Dieter nodded glumly, unsurprised, staring down into his cup of tea.

They sat in silence for a while. Smith was sipping coffee, staring away into space. “What about human?” he asked.


In answer, the big man put down his cup and rolled up his sleeve, holding his hairy arm out to Dieter. Their eyes met.

Dieter was the first one to break away. “I’ll get my kit,” he said, standing up.


He had asked Smith if he wanted to be present for the results. The other man had snorted and gone off to his room. So much for that, then.

Plant and animal DNA could often combine. Scientists had been doing it since the late twentieth century, so it wasn’t anything new. But the extreme sensitivity of the pods made a combination of their genes with common plant DNA a failure. They resembled plants; they were not plants.

The experiment with animal DNA was a success.

The captain was furious when Dieter sent him a brief message that night. “We waited for a full day before pulling up!” he shouted.

Dieter didn’t even wince. The man’s anger seemed inconsequential.

Finally, the captain seemed to wind down. “Well?” he demanded.

“I know why the pods die,” Dieter said. “And I know how to stop it.”

After that, the captain was all smiles. “We’ll be down to pick you up in one hour.”


“What are you going to do?”

Those were the first words Smith had spoken to Dieter since he’d volunteered his DNA. Dieter had asked him for a ride back to the station, but Smith didn’t seem inclined to get to his feet.

“Tell them, I guess.”

“You guess?” The scorn in the other man’s tone came through, despite the softness of his voice. “And then what?”

“Then I have to try to convince them to leave this planet alone while we study the pods further.
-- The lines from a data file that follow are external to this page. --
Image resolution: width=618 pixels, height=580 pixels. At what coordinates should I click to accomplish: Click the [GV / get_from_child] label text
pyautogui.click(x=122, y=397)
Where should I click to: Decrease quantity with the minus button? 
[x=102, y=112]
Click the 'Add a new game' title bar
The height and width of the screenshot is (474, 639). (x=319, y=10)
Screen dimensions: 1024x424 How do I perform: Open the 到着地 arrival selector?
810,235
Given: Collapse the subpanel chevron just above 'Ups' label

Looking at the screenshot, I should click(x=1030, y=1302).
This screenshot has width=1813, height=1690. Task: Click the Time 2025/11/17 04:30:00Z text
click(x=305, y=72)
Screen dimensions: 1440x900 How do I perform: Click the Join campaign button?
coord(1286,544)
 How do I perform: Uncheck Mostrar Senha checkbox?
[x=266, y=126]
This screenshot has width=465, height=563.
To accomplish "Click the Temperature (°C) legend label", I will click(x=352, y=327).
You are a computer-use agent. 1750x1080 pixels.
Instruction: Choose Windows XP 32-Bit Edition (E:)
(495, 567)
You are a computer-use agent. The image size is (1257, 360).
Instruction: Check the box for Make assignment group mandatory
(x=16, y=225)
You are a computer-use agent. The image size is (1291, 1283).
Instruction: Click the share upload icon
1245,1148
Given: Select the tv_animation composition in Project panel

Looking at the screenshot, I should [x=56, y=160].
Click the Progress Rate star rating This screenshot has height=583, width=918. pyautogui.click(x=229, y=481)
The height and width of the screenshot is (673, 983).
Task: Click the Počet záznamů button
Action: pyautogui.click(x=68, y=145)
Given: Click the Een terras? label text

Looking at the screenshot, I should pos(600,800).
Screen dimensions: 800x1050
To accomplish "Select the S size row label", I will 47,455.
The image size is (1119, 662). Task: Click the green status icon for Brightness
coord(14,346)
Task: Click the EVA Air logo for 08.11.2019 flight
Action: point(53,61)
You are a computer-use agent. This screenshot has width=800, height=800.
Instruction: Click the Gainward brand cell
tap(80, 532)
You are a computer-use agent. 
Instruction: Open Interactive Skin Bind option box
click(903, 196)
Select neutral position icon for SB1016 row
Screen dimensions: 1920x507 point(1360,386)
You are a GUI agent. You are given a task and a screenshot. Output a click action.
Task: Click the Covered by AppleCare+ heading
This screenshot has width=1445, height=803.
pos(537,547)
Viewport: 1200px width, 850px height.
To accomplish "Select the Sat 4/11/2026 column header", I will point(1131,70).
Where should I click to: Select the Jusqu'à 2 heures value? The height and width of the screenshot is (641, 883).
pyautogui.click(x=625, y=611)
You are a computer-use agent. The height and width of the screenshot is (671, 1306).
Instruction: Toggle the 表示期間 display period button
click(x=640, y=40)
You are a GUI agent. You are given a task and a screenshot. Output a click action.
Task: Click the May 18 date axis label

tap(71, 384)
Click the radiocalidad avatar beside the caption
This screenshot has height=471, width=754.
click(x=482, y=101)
They are group animals and communicate with each other. I don’t know to what extent their sentience reaches.”

Smith stared at the smaller man, but Dieter refused to lift up his eyes. It seemed too much effort. His earlier reflections about genocide – How apt, he thought.

“They won’t want to listen to you.”

The thought of trying to convince the men in charge seemed overwhelming. “Probably not. Easier for all of them not to believe what my findings mean.” He finally met the other man’s eyes. “When you think about it,” he temporized, “harvesting them in small batches is much more humane than mass production. At least this way, only a small amount of the pods die. If I don’t tell the Company about the results, nothing will change.”

Smith stared at him. A shadow passed over his face.

“I’ve been a mole for years. All those pods I’ve harvested…” His expression was stark.

Dieter realized that he felt numb, as numb as if he had walked out onto the ice fields without any clothes on, without any protection at all. “If I had to decide between supporting the status quo versus giving them the key to exporting the pods for mass consumption to save lives, I know what I would choose.”

“What you have chosen.” The large man’s tone was sarcastic as he quoted the scientist’s words back at him. “‘For the greater good.'”

Dieter stared at Smith. What did Smith want him to do? To say? It was the first time Dieter had ever questioned his scientific mission and found it so difficult.

Finally, he nodded. He hadn’t realized until Smith said it that his mind was already made up. It had been, before he even came here.

“Yes,” he said quietly, without inflection. “For the greater good.”